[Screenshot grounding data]
Content starts
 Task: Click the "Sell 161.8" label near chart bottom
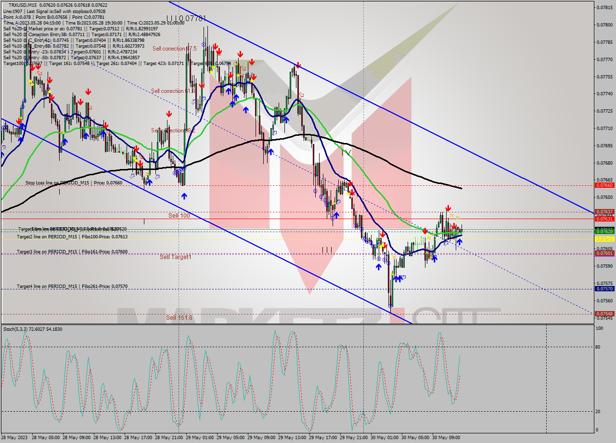coord(178,318)
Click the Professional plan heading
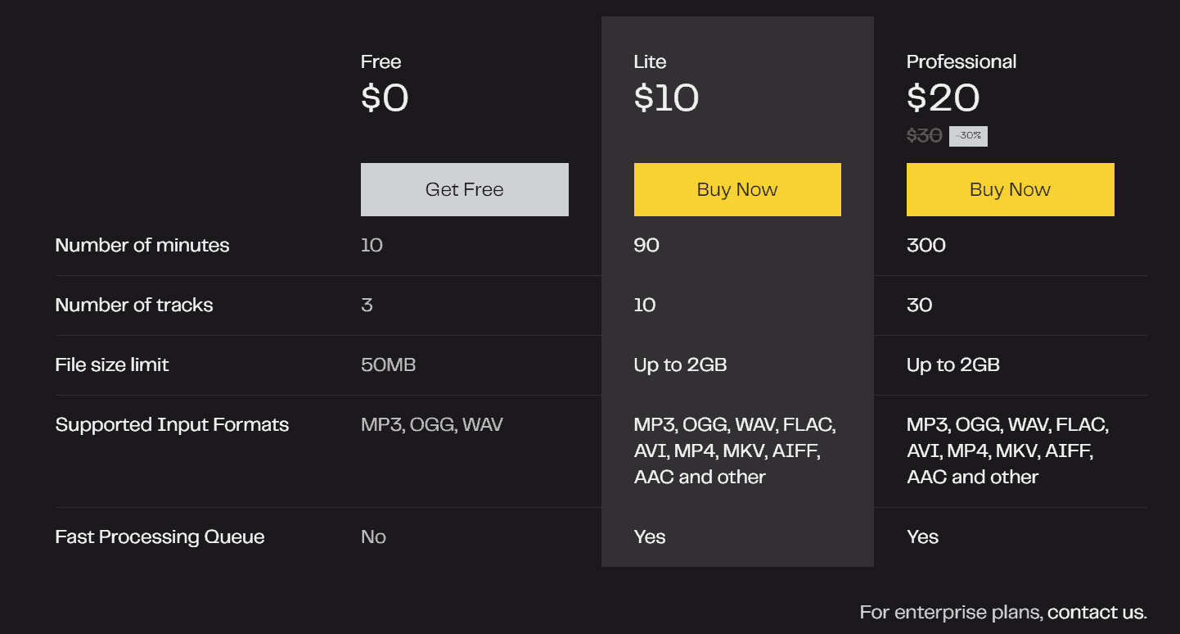 [962, 61]
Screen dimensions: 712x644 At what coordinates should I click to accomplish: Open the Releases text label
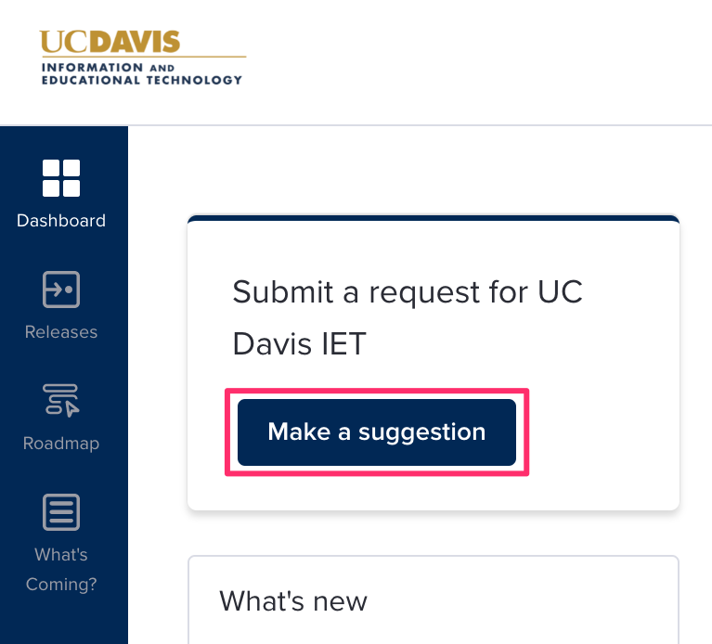point(61,332)

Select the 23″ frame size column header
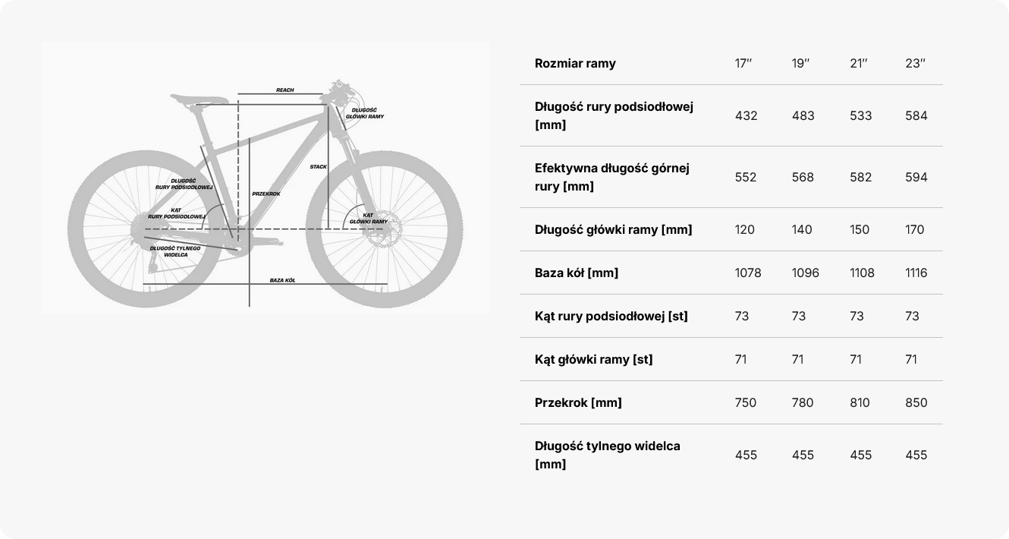tap(915, 63)
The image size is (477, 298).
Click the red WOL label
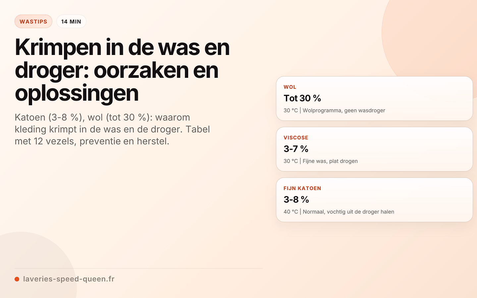[290, 87]
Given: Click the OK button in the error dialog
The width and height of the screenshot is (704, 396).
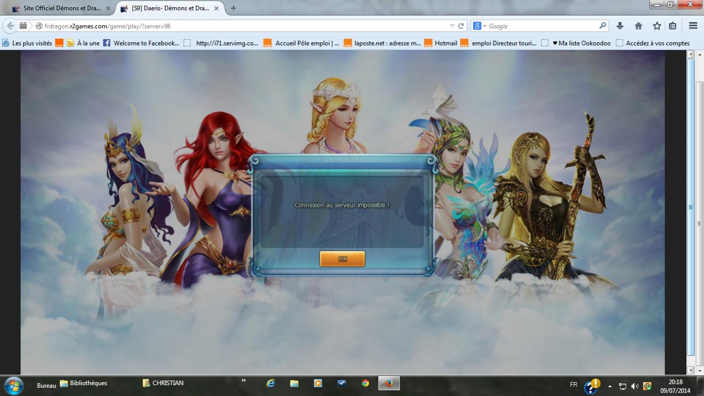Looking at the screenshot, I should (342, 259).
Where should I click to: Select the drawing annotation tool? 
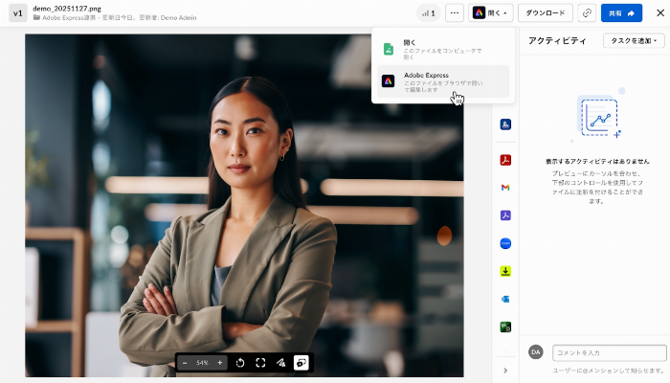[280, 363]
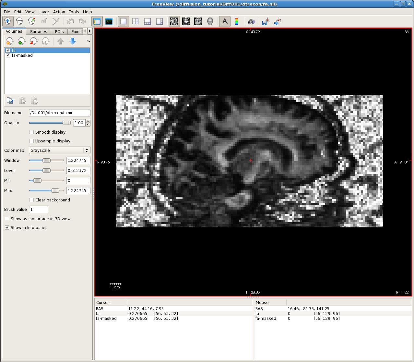Uncheck the fa-masked layer visibility
The image size is (414, 362).
pos(8,55)
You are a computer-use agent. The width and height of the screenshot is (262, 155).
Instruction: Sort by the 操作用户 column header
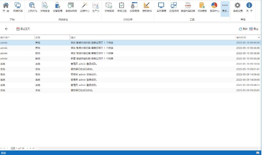(16, 38)
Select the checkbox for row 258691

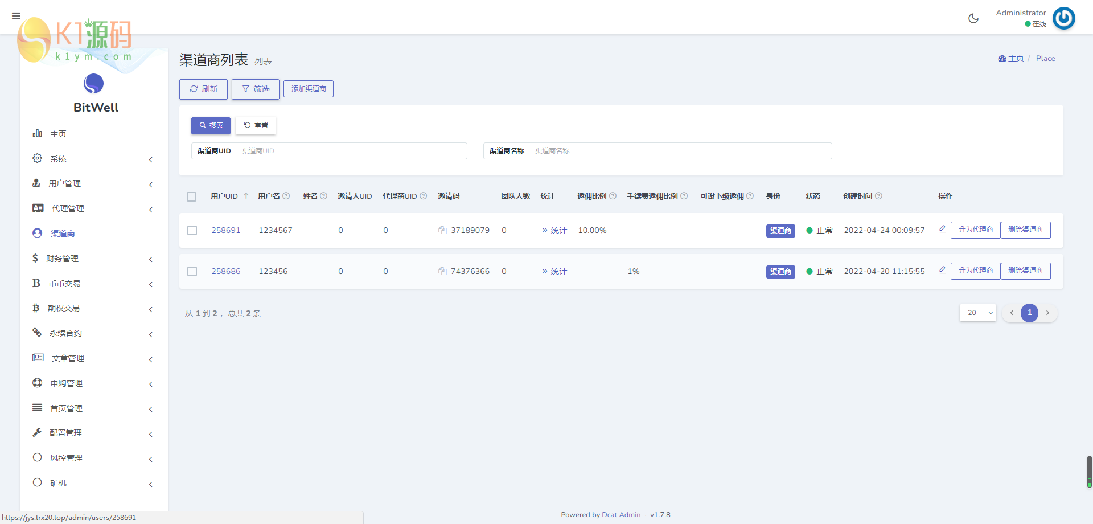point(192,231)
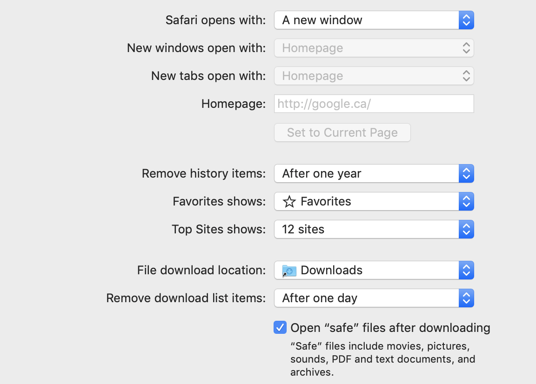Image resolution: width=536 pixels, height=384 pixels.
Task: Click the arrows on New tabs popup
Action: pos(466,76)
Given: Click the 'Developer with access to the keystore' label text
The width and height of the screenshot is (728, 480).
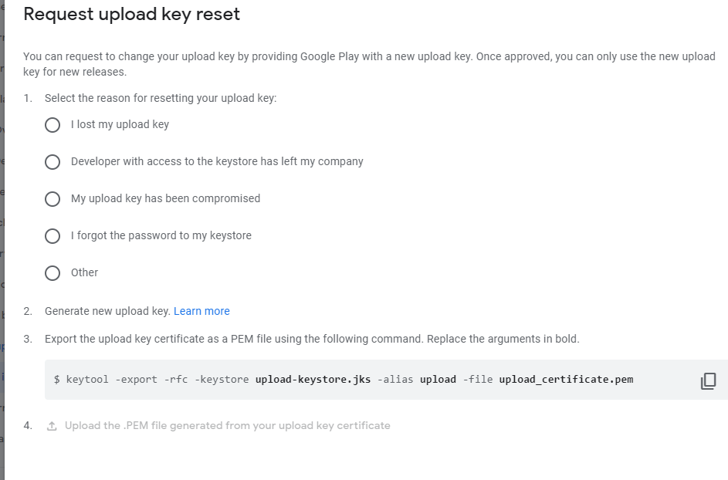Looking at the screenshot, I should click(217, 161).
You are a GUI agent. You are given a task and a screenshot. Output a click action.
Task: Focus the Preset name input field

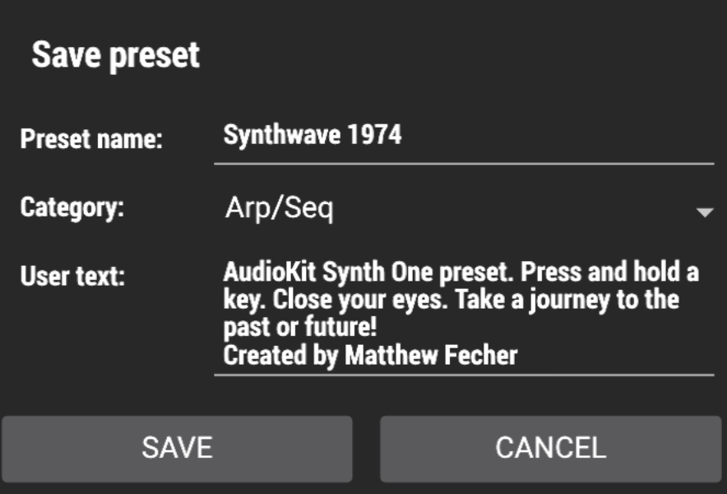(x=463, y=136)
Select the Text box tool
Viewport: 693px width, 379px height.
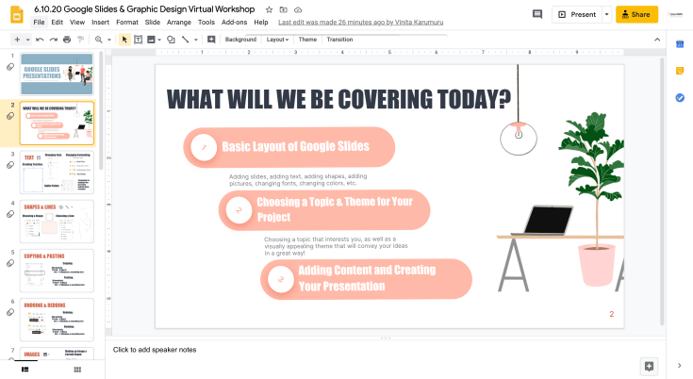coord(139,40)
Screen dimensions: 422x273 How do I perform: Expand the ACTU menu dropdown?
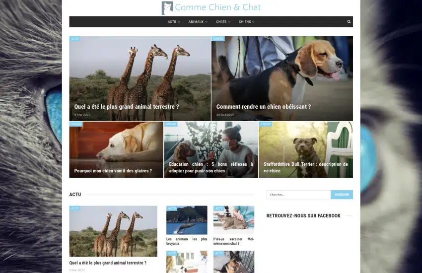pyautogui.click(x=174, y=22)

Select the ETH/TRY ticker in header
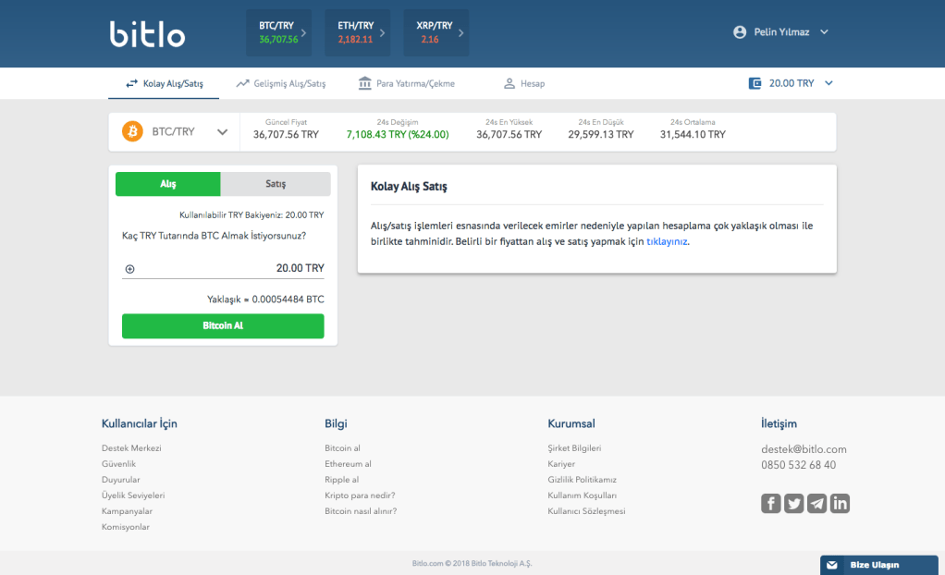coord(357,33)
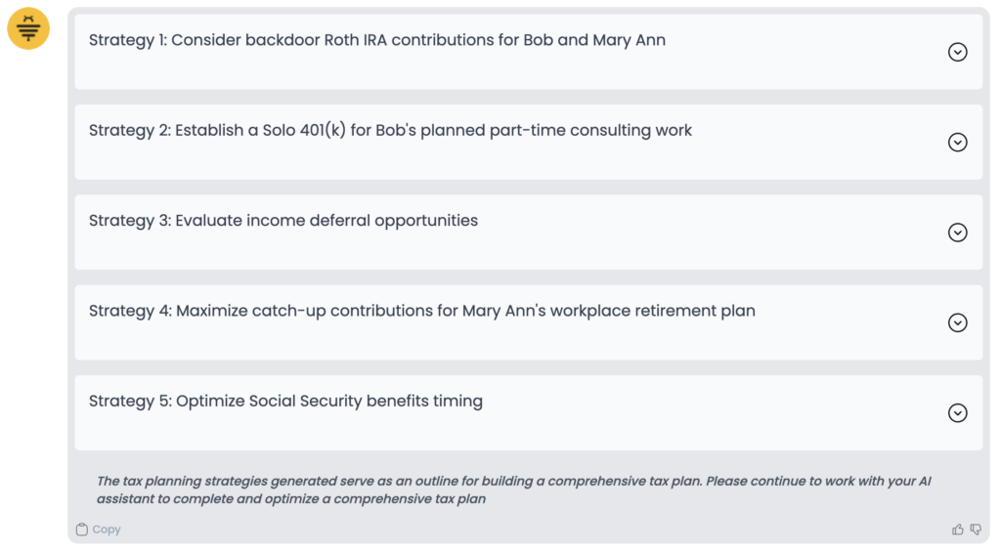This screenshot has height=553, width=1001.
Task: Click the 'Copy' text label
Action: pyautogui.click(x=107, y=530)
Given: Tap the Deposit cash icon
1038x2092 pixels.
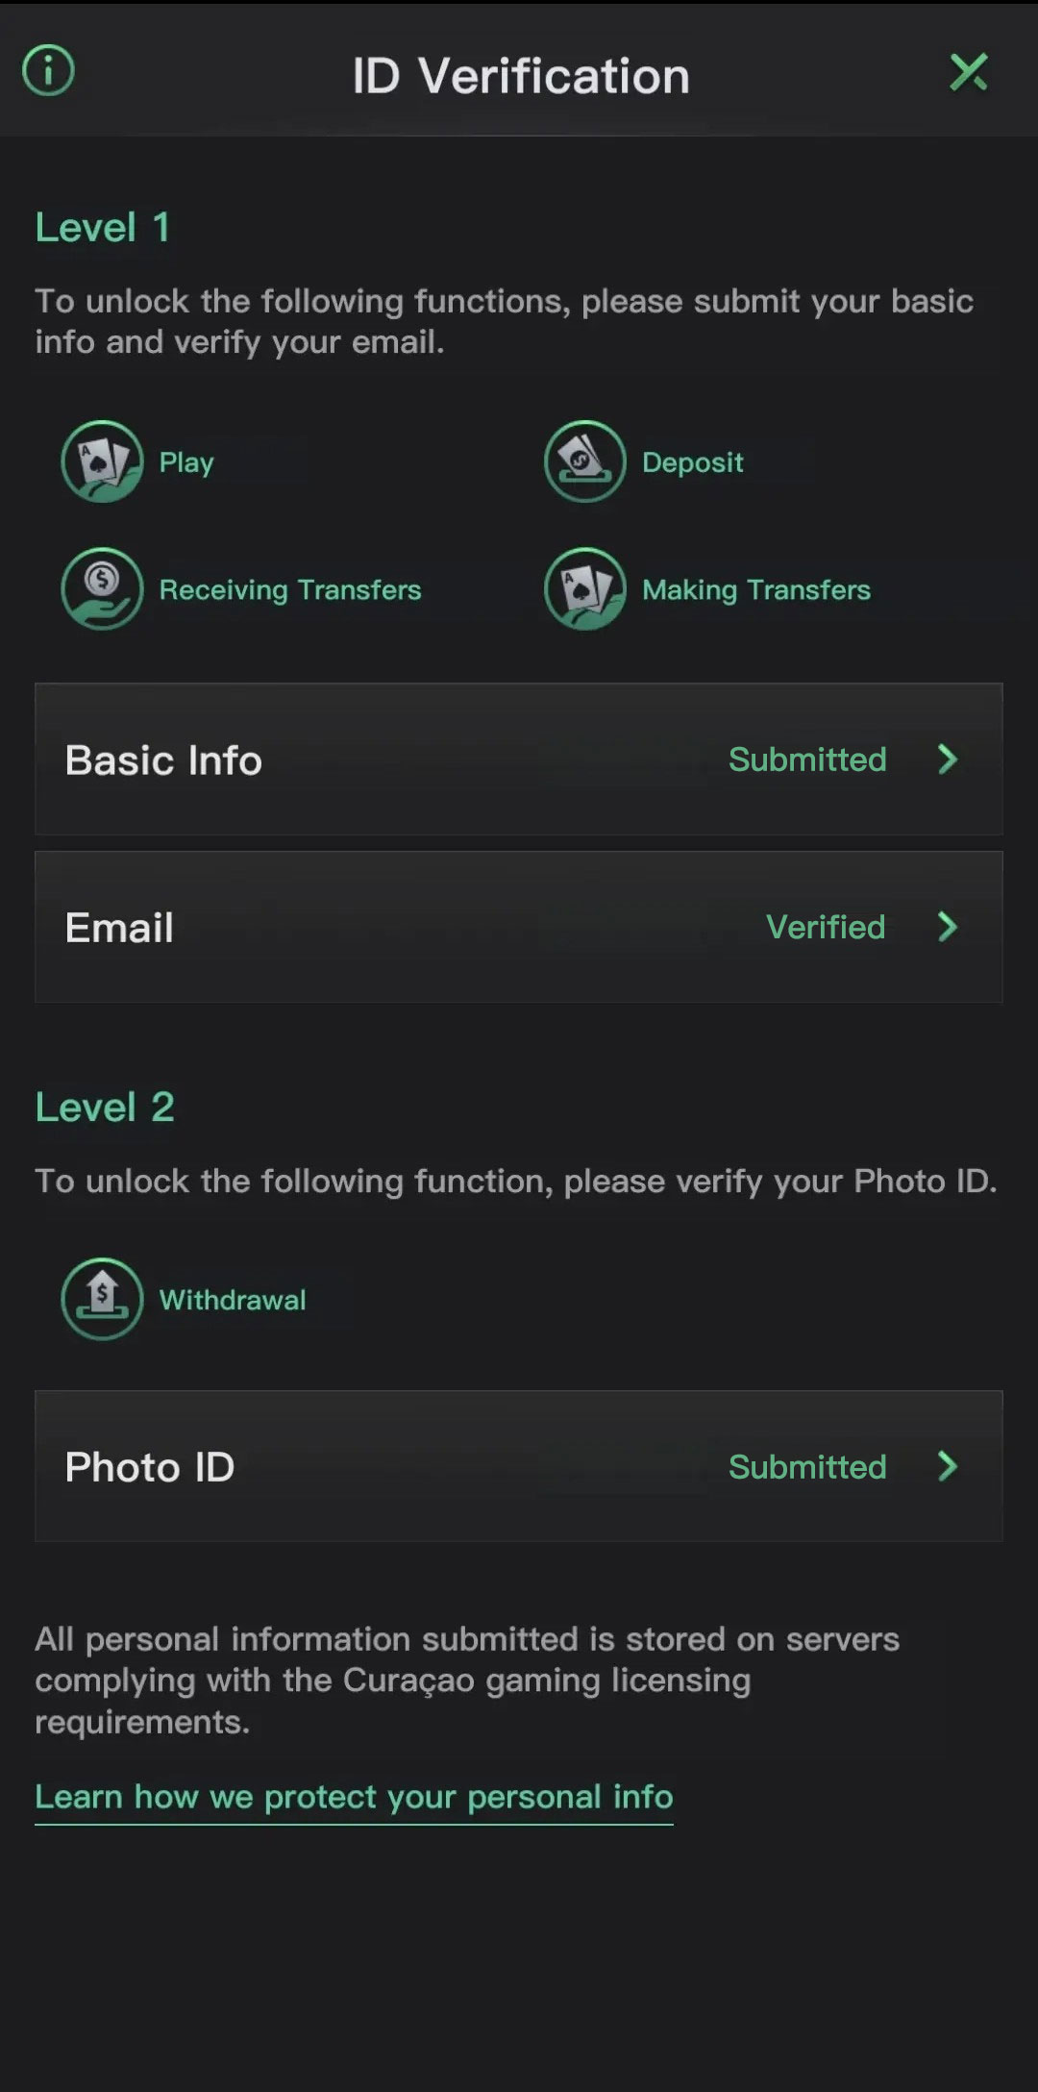Looking at the screenshot, I should 584,461.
Content ends
WHAT TO DO
Exactly the lines from the one holding "The width and height of the screenshot is (728, 480)." through the last line of the entries, both included, are to be duplicated; leave the pictures out.

SOLVED PROBLEM
The width and height of the screenshot is (728, 480).
Looking at the screenshot, I should click(217, 161).
You are a GUI agent. You are given a task and a screenshot. Output a click action.
Task: Focus the Preset name input field

(x=463, y=136)
Select the Text box tool
Viewport: 693px width, 379px height.
coord(139,40)
Screen dimensions: 422x273 How do I perform: Expand the ACTU menu dropdown?
pyautogui.click(x=174, y=22)

Select the ETH/TRY ticker in header
coord(357,33)
This screenshot has height=553, width=1001.
Task: Click the 'Copy' text label
Action: pyautogui.click(x=107, y=530)
Given: Tap the Deposit cash icon
1038x2092 pixels.
Looking at the screenshot, I should 584,461.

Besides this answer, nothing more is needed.